## [PROBLEM]
Could you restate every entry word for word, leaving the pictures out?

## [INFORMATION PROVIDED]
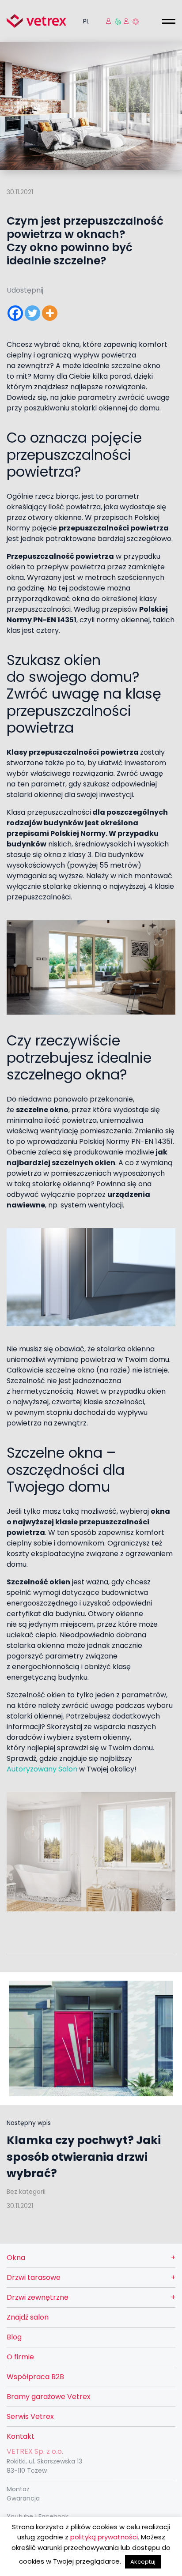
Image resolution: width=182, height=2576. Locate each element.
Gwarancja (23, 2498)
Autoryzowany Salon (42, 1769)
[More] (49, 313)
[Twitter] (32, 313)
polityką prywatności (104, 2537)
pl (86, 21)
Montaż (18, 2489)
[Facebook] (15, 313)
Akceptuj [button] (142, 2561)
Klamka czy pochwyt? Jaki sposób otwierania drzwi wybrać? (84, 2156)
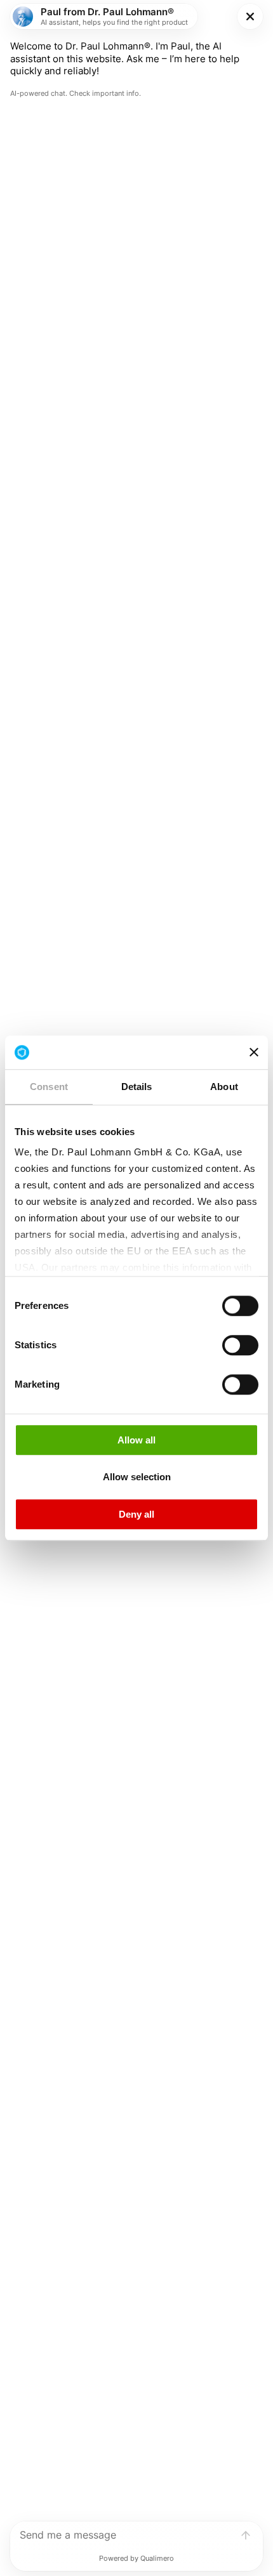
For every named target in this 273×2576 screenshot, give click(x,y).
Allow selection (137, 1476)
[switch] (240, 1306)
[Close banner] (254, 1052)
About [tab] (224, 1086)
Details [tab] (136, 1086)
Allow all (136, 1440)
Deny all (136, 1514)
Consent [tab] (49, 1086)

## [SOLUTION BELOW]
Image resolution: width=182, height=2576. Locate each element.
Gwarancja (23, 2498)
Autoryzowany Salon (42, 1769)
[More] (49, 313)
[Twitter] (32, 313)
polityką prywatności (104, 2537)
pl (86, 21)
Montaż (18, 2489)
[Facebook] (15, 313)
Akceptuj [button] (142, 2561)
Klamka czy pochwyt? Jaki sposób otwierania drzwi wybrać? (84, 2156)
For every named target in this 273×2576 screenshot, give click(x,y).
Allow selection (137, 1476)
[switch] (240, 1306)
[Close banner] (254, 1052)
About [tab] (224, 1086)
Details [tab] (136, 1086)
Allow all (136, 1440)
Deny all (136, 1514)
Consent [tab] (49, 1086)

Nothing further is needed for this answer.